• _RECORDS TO PROCESS_
──────

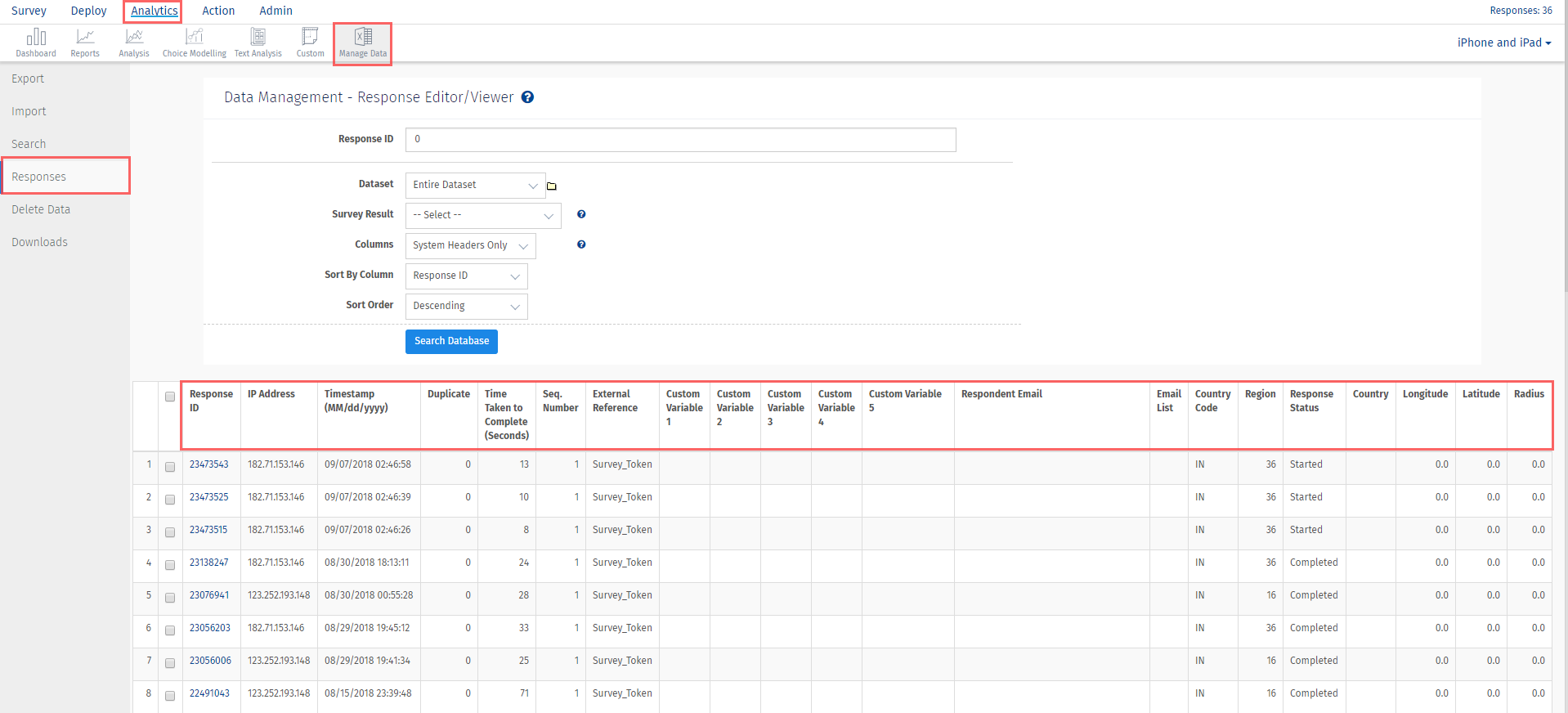Open the Dashboard icon in toolbar

click(x=36, y=43)
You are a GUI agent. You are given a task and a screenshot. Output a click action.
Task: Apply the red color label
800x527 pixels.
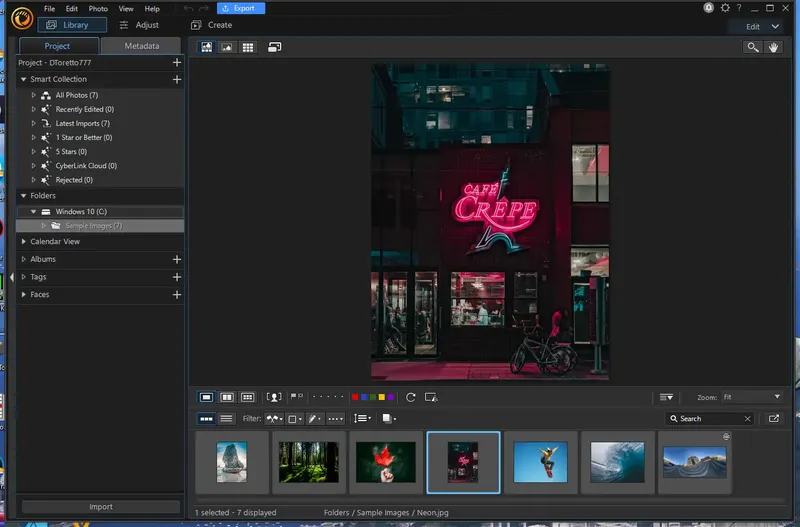tap(355, 397)

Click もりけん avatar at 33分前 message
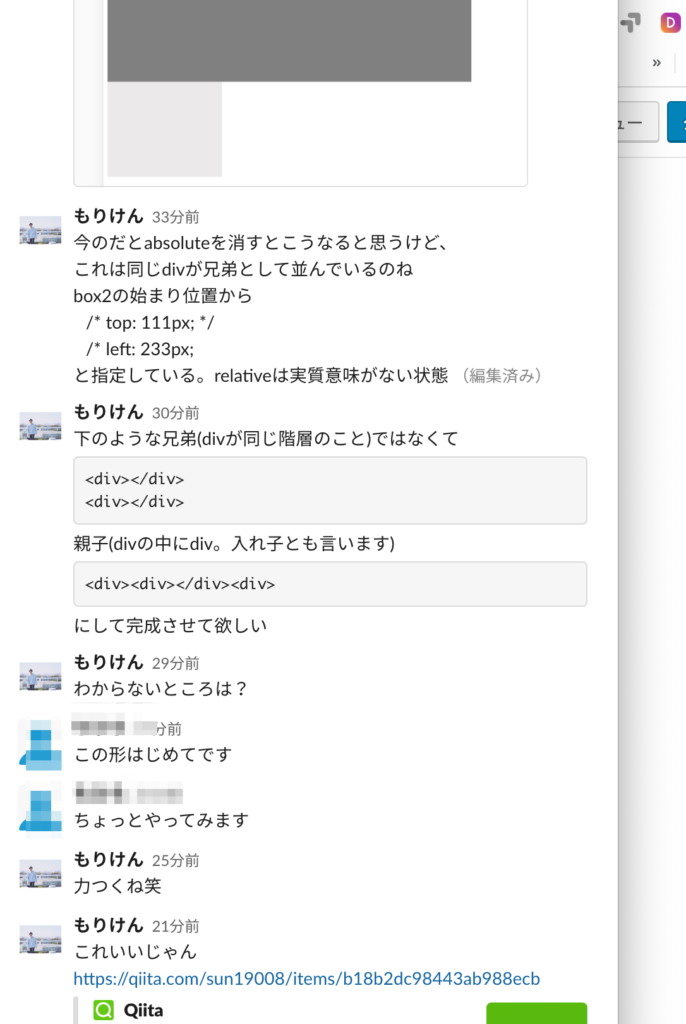click(41, 231)
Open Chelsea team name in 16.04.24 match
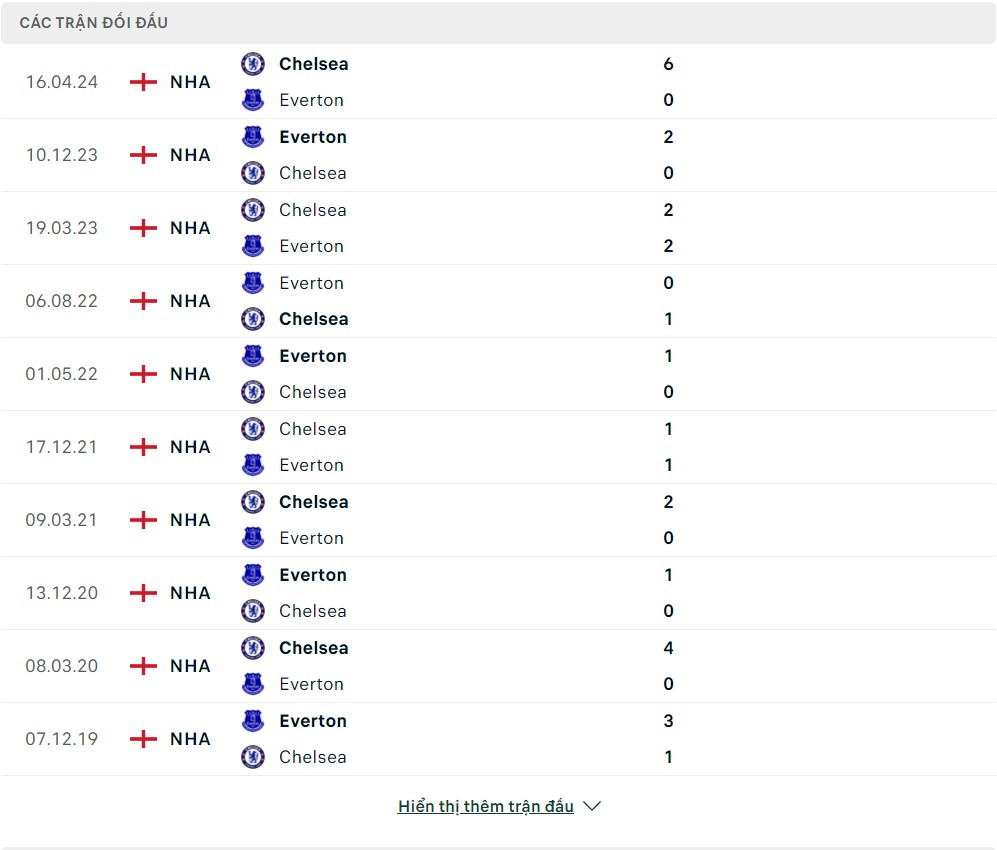Viewport: 997px width, 850px height. (x=314, y=64)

──────

• _TASK REQUIREMENTS_
Reproduce the lines from the one with "You are a GUI" through the end of the data, keeping both end lines, adding nothing, and dropping any pictures.

• _TASK SOLUTION_
You are a GUI agent. You are given a task and a screenshot. Output a click action.
Task: Apply the red color label
800x527 pixels.
tap(355, 397)

Click もりけん avatar at 33分前 message
click(41, 231)
Open Chelsea team name in 16.04.24 match
Viewport: 997px width, 850px height. (x=314, y=64)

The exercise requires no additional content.